WHAT THE TASK REQUIRES:
Present every line of the records below as a Markdown table with the columns "Row" and "Entry", numbering the rows in order and omitting blank lines.
###
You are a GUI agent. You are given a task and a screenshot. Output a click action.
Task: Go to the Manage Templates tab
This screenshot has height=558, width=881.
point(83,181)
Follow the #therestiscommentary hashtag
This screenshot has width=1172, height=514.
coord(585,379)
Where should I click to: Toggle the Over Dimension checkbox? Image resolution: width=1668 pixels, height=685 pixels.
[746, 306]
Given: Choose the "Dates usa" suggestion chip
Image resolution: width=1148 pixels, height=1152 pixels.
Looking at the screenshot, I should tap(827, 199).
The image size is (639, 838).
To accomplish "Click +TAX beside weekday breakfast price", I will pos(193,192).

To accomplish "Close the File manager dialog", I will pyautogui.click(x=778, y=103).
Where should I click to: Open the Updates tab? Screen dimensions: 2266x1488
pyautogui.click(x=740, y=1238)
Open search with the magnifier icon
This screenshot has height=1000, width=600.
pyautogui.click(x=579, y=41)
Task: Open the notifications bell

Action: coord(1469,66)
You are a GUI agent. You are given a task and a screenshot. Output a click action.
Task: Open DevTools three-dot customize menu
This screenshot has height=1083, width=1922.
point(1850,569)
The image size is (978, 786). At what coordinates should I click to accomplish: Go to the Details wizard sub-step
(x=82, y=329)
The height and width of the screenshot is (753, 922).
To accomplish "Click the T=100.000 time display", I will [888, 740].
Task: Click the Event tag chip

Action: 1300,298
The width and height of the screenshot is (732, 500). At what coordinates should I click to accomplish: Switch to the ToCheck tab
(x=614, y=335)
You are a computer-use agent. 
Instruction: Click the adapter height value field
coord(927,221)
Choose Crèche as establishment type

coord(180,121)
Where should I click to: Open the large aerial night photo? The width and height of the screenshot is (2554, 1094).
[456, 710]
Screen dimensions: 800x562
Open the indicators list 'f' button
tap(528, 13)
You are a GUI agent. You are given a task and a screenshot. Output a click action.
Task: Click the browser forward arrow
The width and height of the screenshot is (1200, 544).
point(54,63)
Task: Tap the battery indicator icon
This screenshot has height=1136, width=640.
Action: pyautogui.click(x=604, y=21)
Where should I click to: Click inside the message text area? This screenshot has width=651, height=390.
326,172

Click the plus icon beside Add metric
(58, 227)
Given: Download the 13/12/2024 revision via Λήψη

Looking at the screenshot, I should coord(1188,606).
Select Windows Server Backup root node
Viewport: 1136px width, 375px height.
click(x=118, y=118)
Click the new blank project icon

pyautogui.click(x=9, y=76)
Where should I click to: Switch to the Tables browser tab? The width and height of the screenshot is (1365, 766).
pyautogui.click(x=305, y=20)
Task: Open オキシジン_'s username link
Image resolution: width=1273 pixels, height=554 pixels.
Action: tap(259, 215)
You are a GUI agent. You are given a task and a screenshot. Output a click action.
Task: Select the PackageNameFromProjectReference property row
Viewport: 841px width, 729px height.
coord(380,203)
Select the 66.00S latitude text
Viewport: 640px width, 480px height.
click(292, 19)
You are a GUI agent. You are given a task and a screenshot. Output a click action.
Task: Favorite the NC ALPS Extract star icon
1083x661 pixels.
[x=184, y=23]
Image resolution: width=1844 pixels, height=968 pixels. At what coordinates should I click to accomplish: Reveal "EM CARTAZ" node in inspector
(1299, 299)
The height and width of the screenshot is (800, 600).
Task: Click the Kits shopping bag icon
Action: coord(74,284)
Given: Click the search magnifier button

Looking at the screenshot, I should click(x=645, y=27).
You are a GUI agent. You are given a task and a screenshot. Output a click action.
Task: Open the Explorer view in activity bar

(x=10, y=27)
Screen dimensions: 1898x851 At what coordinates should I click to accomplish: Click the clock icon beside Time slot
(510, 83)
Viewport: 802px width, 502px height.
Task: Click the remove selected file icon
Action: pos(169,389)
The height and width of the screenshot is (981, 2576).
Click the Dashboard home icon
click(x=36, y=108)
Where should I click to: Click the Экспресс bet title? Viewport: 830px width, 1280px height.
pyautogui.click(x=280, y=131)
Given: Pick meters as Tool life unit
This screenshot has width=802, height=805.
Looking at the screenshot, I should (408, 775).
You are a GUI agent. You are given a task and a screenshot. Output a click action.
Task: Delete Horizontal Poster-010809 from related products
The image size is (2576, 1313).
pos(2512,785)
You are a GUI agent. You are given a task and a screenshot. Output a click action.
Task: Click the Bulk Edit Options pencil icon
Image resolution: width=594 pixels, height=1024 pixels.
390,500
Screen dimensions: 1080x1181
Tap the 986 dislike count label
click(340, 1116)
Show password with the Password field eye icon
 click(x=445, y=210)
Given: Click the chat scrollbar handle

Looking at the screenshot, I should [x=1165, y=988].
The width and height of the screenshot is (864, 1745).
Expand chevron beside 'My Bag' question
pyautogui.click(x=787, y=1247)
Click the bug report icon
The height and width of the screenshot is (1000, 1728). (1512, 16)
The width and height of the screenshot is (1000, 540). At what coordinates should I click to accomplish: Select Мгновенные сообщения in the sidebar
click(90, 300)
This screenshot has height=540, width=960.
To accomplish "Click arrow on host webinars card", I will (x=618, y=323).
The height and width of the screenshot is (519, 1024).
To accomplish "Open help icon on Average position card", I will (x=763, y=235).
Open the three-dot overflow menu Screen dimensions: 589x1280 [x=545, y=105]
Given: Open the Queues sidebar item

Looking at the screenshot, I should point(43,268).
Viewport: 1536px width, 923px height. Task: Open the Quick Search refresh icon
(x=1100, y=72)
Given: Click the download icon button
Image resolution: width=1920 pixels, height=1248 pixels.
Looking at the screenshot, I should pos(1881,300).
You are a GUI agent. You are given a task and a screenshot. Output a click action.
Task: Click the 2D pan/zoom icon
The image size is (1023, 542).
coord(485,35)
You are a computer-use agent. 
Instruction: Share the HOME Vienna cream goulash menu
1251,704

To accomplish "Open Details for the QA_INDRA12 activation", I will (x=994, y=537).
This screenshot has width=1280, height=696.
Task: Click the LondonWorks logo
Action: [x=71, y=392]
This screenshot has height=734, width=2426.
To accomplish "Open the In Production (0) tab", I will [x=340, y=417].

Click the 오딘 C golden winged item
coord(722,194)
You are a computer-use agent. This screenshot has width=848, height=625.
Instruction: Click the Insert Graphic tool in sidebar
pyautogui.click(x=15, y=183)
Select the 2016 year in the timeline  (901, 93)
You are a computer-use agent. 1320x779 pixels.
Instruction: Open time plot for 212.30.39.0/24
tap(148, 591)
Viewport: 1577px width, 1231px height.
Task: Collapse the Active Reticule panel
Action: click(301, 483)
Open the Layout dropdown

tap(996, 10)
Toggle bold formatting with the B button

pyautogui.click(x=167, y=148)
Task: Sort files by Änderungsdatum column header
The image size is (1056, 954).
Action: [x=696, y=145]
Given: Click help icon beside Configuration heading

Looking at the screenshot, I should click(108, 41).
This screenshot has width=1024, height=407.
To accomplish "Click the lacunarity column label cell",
###
SOLUTION FOR THIS EXERCISE:
| Row | Entry |
|---|---|
| 1 | You are a GUI agent. You are given a task and a screenshot. Output a click action. |
| 2 | Task: Go to the Manage Templates tab |
| 3 | This screenshot has height=558, width=881. |
| 4 | point(83,181) |
| 5 | Follow the #therestiscommentary hashtag |
| 6 | This screenshot has width=1172, height=514. |
| 7 | coord(585,379) |
| 8 | Where should I click to: Toggle the Over Dimension checkbox? Image resolution: width=1668 pixels, height=685 pixels. |
| 9 | [746, 306] |
| 10 | Given: Choose the "Dates usa" suggestion chip |
| 11 | Image resolution: width=1148 pixels, height=1152 pixels. |
| 12 | Looking at the screenshot, I should tap(827, 199). |
| 13 | The image size is (639, 838). |
| 14 | To accomplish "Click +TAX beside weekday breakfast price", I will pos(193,192). |
| 15 | To accomplish "Close the File manager dialog", I will pyautogui.click(x=778, y=103). |
| 16 | Where should I click to: Open the Updates tab? Screen dimensions: 2266x1488 |
| 17 | pyautogui.click(x=740, y=1238) |
| 18 | Open search with the magnifier icon |
| 19 | This screenshot has height=1000, width=600. |
| 20 | pyautogui.click(x=579, y=41) |
| 21 | Task: Open the notifications bell |
| 22 | Action: coord(1469,66) |
| 23 | You are a GUI agent. You are given a task and a screenshot. Output a click action. |
| 24 | Task: Open DevTools three-dot customize menu |
| 25 | This screenshot has height=1083, width=1922. |
| 26 | point(1850,569) |
| 27 | The image size is (978, 786). At what coordinates should I click to accomplish: Go to the Details wizard sub-step |
| 28 | (x=82, y=329) |
| 29 | The height and width of the screenshot is (753, 922). |
| 30 | To accomplish "Click the T=100.000 time display", I will [888, 740]. |
| 31 | Task: Click the Event tag chip |
| 32 | Action: 1300,298 |
| 33 | The width and height of the screenshot is (732, 500). At what coordinates should I click to accomplish: Switch to the ToCheck tab |
| 34 | (x=614, y=335) |
| 35 | You are a computer-use agent.  |
| 36 | Instruction: Click the adapter height value field |
| 37 | coord(927,221) |
| 38 | Choose Crèche as establishment type |
| 39 | coord(180,121) |
| 40 | Where should I click to: Open the large aerial night photo? The width and height of the screenshot is (2554, 1094). |
| 41 | [456, 710] |
| 42 | Screen dimensions: 800x562 |
| 43 | Open the indicators list 'f' button |
| 44 | tap(528, 13) |
| 45 | You are a GUI agent. You are given a task and a screenshot. Output a click action. |
| 46 | Task: Click the browser forward arrow |
| 47 | The width and height of the screenshot is (1200, 544). |
| 48 | point(54,63) |
| 49 | Task: Tap the battery indicator icon |
| 50 | This screenshot has height=1136, width=640. |
| 51 | Action: pyautogui.click(x=604, y=21) |
| 52 | Where should I click to: Click inside the message text area? This screenshot has width=651, height=390. |
| 53 | 326,172 |
| 54 | Click the plus icon beside Add metric |
| 55 | (58, 227) |
| 56 | Given: Download the 13/12/2024 revision via Λήψη |
| 57 | Looking at the screenshot, I should coord(1188,606). |
| 58 | Select Windows Server Backup root node |
| 59 | Viewport: 1136px width, 375px height. |
| 60 | click(x=118, y=118) |
| 61 | Click the new blank project icon |
| 62 | pyautogui.click(x=9, y=76) |
| 63 | Where should I click to: Switch to the Tables browser tab? The width and height of the screenshot is (1365, 766). |
| 64 | pyautogui.click(x=305, y=20) |
| 65 | Task: Open オキシジン_'s username link |
| 66 | Image resolution: width=1273 pixels, height=554 pixels. |
| 67 | Action: tap(259, 215) |
| 68 | You are a GUI agent. You are given a task and a screenshot. Output a click action. |
| 69 | Task: Select the PackageNameFromProjectReference property row |
| 70 | Viewport: 841px width, 729px height. |
| 71 | coord(380,203) |
| 72 | Select the 66.00S latitude text |
| 73 | Viewport: 640px width, 480px height. |
| 74 | click(292, 19) |
| 75 | You are a GUI agent. You are given a task and a screenshot. Output a click action. |
| 76 | Task: Favorite the NC ALPS Extract star icon |
| 77 | 1083x661 pixels. |
| 78 | [x=184, y=23] |
| 79 | Image resolution: width=1844 pixels, height=968 pixels. At what coordinates should I click to accomplish: Reveal "EM CARTAZ" node in inspector |
| 80 | (1299, 299) |
| 81 | The height and width of the screenshot is (800, 600). |
| 82 | Task: Click the Kits shopping bag icon |
| 83 | Action: coord(74,284) |
| 84 | Given: Click the search magnifier button |
| 85 | Looking at the screenshot, I should click(x=645, y=27). |
| 86 | You are a GUI agent. You are given a task and a screenshot. Output a click action. |
| 87 | Task: Open the Explorer view in activity bar |
| 88 | (x=10, y=27) |
| 89 | Screen dimensions: 1898x851 At what coordinates should I click to accomplish: Click the clock icon beside Time slot |
| 90 | (510, 83) |
| 91 | Viewport: 802px width, 502px height. |
| 92 | Task: Click the remove selected file icon |
| 93 | Action: pos(169,389) |
| 94 | The height and width of the screenshot is (981, 2576). |
| 95 | Click the Dashboard home icon |
| 96 | click(x=36, y=108) |
| 97 | Where should I click to: Click the Экспресс bet title? Viewport: 830px width, 1280px height. |
| 98 | pyautogui.click(x=280, y=131) |
| 99 | Given: Pick meters as Tool life unit |
| 100 | This screenshot has width=802, height=805. |
| 101 | Looking at the screenshot, I should (408, 775). |
| 102 | You are a GUI agent. You are given a task and a screenshot. Output a click action. |
| 103 | Task: Delete Horizontal Poster-010809 from related products |
| 104 | The image size is (2576, 1313). |
| 105 | pos(2512,785) |
| 106 | You are a GUI agent. You are given a task and a screenshot. Output a click action. |
| 107 | Task: Click the Bulk Edit Options pencil icon |
| 108 | Image resolution: width=594 pixels, height=1024 pixels. |
| 109 | 390,500 |
| 110 | Screen dimensions: 1080x1181 |
| 111 | Tap the 986 dislike count label |
| 112 | click(340, 1116) |
| 113 | Show password with the Password field eye icon |
| 114 |  click(x=445, y=210) |
| 115 | Given: Click the chat scrollbar handle |
| 116 | Looking at the screenshot, I should [x=1165, y=988]. |
| 117 | The width and height of the screenshot is (864, 1745). |
| 118 | Expand chevron beside 'My Bag' question |
| 119 | pyautogui.click(x=787, y=1247) |
| 120 | Click the bug report icon |
| 121 | The height and width of the screenshot is (1000, 1728). (1512, 16) |
| 122 | The width and height of the screenshot is (1000, 540). At what coordinates should I click to accomplish: Select Мгновенные сообщения in the sidebar |
| 123 | click(90, 300) |
| 124 | This screenshot has height=540, width=960. |
| 125 | To accomplish "Click arrow on host webinars card", I will (x=618, y=323). |
| 126 | The height and width of the screenshot is (519, 1024). |
| 127 | To accomplish "Open help icon on Average position card", I will (x=763, y=235). |
| 128 | Open the three-dot overflow menu Screen dimensions: 589x1280 [x=545, y=105] |
| 129 | Given: Open the Queues sidebar item |
| 130 | Looking at the screenshot, I should point(43,268). |
| 131 | Viewport: 1536px width, 923px height. Task: Open the Quick Search refresh icon |
| 132 | (x=1100, y=72) |
| 133 | Given: Click the download icon button |
| 134 | Image resolution: width=1920 pixels, height=1248 pixels. |
| 135 | Looking at the screenshot, I should pos(1881,300). |
| 136 | You are a GUI agent. You are given a task and a screenshot. Output a click action. |
| 137 | Task: Click the 2D pan/zoom icon |
| 138 | The image size is (1023, 542). |
| 139 | coord(485,35) |
| 140 | You are a computer-use agent.  |
| 141 | Instruction: Share the HOME Vienna cream goulash menu |
| 142 | 1251,704 |
| 143 | To accomplish "Open Details for the QA_INDRA12 activation", I will (x=994, y=537). |
| 144 | This screenshot has width=1280, height=696. |
| 145 | Task: Click the LondonWorks logo |
| 146 | Action: [x=71, y=392] |
| 147 | This screenshot has height=734, width=2426. |
| 148 | To accomplish "Open the In Production (0) tab", I will [x=340, y=417]. |
| 149 | Click the 오딘 C golden winged item |
| 150 | coord(722,194) |
| 151 | You are a computer-use agent. This screenshot has width=848, height=625. |
| 152 | Instruction: Click the Insert Graphic tool in sidebar |
| 153 | pyautogui.click(x=15, y=183) |
| 154 | Select the 2016 year in the timeline  (901, 93) |
| 155 | You are a computer-use agent. 1320x779 pixels. |
| 156 | Instruction: Open time plot for 212.30.39.0/24 |
| 157 | tap(148, 591) |
| 158 | Viewport: 1577px width, 1231px height. |
| 159 | Task: Collapse the Active Reticule panel |
| 160 | Action: click(301, 483) |
| 161 | Open the Layout dropdown |
| 162 | tap(996, 10) |
| 163 | Toggle bold formatting with the B button |
| 164 | pyautogui.click(x=167, y=148) |
| 165 | Task: Sort files by Änderungsdatum column header |
| 166 | The image size is (1056, 954). |
| 167 | Action: [x=696, y=145] |
| 168 | Given: Click help icon beside Configuration heading |
| 169 | Looking at the screenshot, I should click(108, 41). |
| 170 | This screenshot has width=1024, height=407. |
| 171 | To accomplish "Click the lacunarity column label cell", |